Um ano mais tarde, o cronista carioca Figueiredo Coimbra apreende este mundo com mais deleite. Encenando uma conversa de um jovem casal que assiste a uma sessão do “Animatógrafo Super Lumière”, no centro da cidade, ele procura destacar pelo viés do humor o que faltaria a este novo entretenimento:
— Viste bem essa rua de Londres?
— Vi!... É uma fotografia. Mas notei pouca animação, apesar das carruagens.
— Havia mais povo do outro lado.
— Que lado?
— O lado que se não via.
— Eu tinha desejo de ir lá, quando de repente a rua acabou.

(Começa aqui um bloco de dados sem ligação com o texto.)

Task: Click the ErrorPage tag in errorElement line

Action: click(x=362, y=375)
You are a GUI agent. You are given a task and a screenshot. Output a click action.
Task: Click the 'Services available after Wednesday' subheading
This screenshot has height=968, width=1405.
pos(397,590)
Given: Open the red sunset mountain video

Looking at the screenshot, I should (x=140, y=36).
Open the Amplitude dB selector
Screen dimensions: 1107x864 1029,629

— Foi um relâmpago, mas bastou, filhinha, para se poder calcular o que é Londres. Uma grande cidade, uma cidade enorme...*
Animatógrafo Super-Lumière, A Notícia. Rio de Janeiro, p. 4, 11-12 dez. 1897. |
Ao meter-se no meio dos acontecimentos, o este cinema recupera uma premência que é aquela da modernidade. Mais que isso, mostra que, embora seja um espetáculo que se venda muitas vezes dentro dos recintos teatrais, supera o teatro, ao sinalizar ao público a existência de um fora de campo. O cinema apontava para a existência daquilo que não podia ser visto. O objeto que fugia das vistas do público denotava a dimensão do mundo de modo muito mais contundente do que o teatro fizera até então.

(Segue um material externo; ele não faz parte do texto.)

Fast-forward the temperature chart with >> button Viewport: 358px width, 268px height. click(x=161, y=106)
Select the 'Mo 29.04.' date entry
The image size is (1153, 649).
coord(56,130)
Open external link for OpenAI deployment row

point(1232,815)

Os primeiros anos da década de 1890 viram o nascimento de experimentos voltados a dar moção à imagem fotográfica, dentre os quais se incluem o Kinetoscópio de Thomas Edison e o Cinematógrafo dos Irmãos Lumière. O inventor inglês Robert W. Paul é outro desses homens. Seu “Animatógrafo” percorreu o mundo – embora o dispositivo comentado por Figueiredo Coimbra em 1897 denomine-se “Animatógrafo Super-Lumière”, provavelmente tratava-se de um exemplar do aparelho concebido por Paul.
O escopo temático dos registros de Paul assemelhava-se bastante àqueles colhidos pelos irmãos Lumière, mais conhecidos do público, e sinalizavam, como apontei acima, para uma série de caminhos: sketches cômicas, trucagens, phantom rides – cenas tomadas da frente dos veículos, que furavam o burburinho urbano –, desfiles e demais acontecimentos do dia a dia, panorâmicas de sítios históricos (a exemplo de Veneza) ou, ainda, de longas travessias de trem, a tomarem o cinema como o veículo de uma viagem sem sair do lugar.

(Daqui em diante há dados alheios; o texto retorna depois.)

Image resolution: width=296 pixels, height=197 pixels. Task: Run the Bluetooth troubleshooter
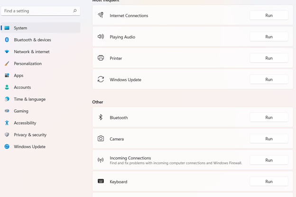[x=268, y=118]
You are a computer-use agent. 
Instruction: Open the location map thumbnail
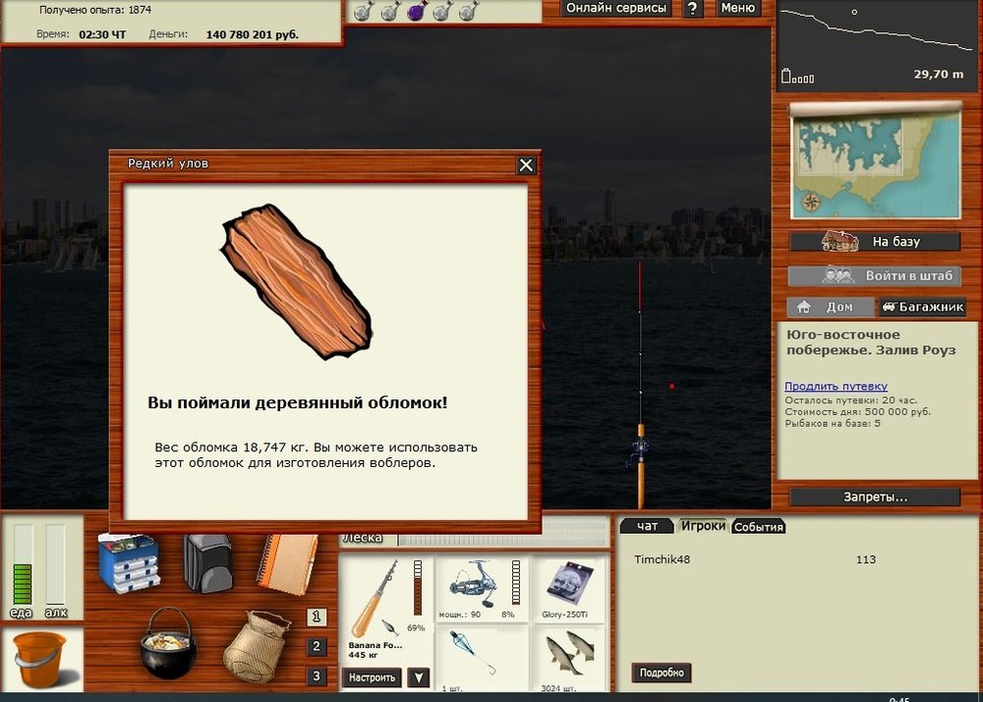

* Fonte: F. C. (pseud. de Figueiredo Coimbra). Diálogos. A Notícia, Rio de Janeiro, p. 1, 11-12 dez. 1897.
sábado, 14 de outubro de 2023
Giornate del Cinema Muto de Pordenone 2023 – Dia 4
O programa do quarto dia da Giornate é exclusivamente por “Rivalen” (“The Miracle of Tomorrow”, Harry Piel, 1923), com acompanhamento musical de Gabriel Thibaudeau.
Segure-se, público, para conhecer Harry Piel agora de corpo e espírito, já que ele não apenas dirige, mas protagoniza o estonteante longa alemão “Rivalen”, segundo de uma trilogia. Aqui, as aventuras das duas primeiras obras apresentadas no primeiro programa voltado ao artista, dois dias atrás, multiplicam-se e ganham estofo simbólico.
Os contornos da trama são enformados pelo gênero filme de aventura. Aqui, no entanto, o entrecho romântico ganha urgência. Piel mal esconde a associação entre a sua persona cinematográfica e o personagem que desempenha: ele faz o papel de si mesmo, do homem belo, forte e esbelto por quem a arfante jovenzinha Evelyn Evans (Inge Helgard) apaixona-se perdidamente. O pai dela é contra o relacionamento, considerá-lo (vejam-se as semelhanças com “The adventure of a journalist”) um desocupado. Ela, no entanto, o faz entrar furtivamente num baile à fantasia que organizava na residência da família.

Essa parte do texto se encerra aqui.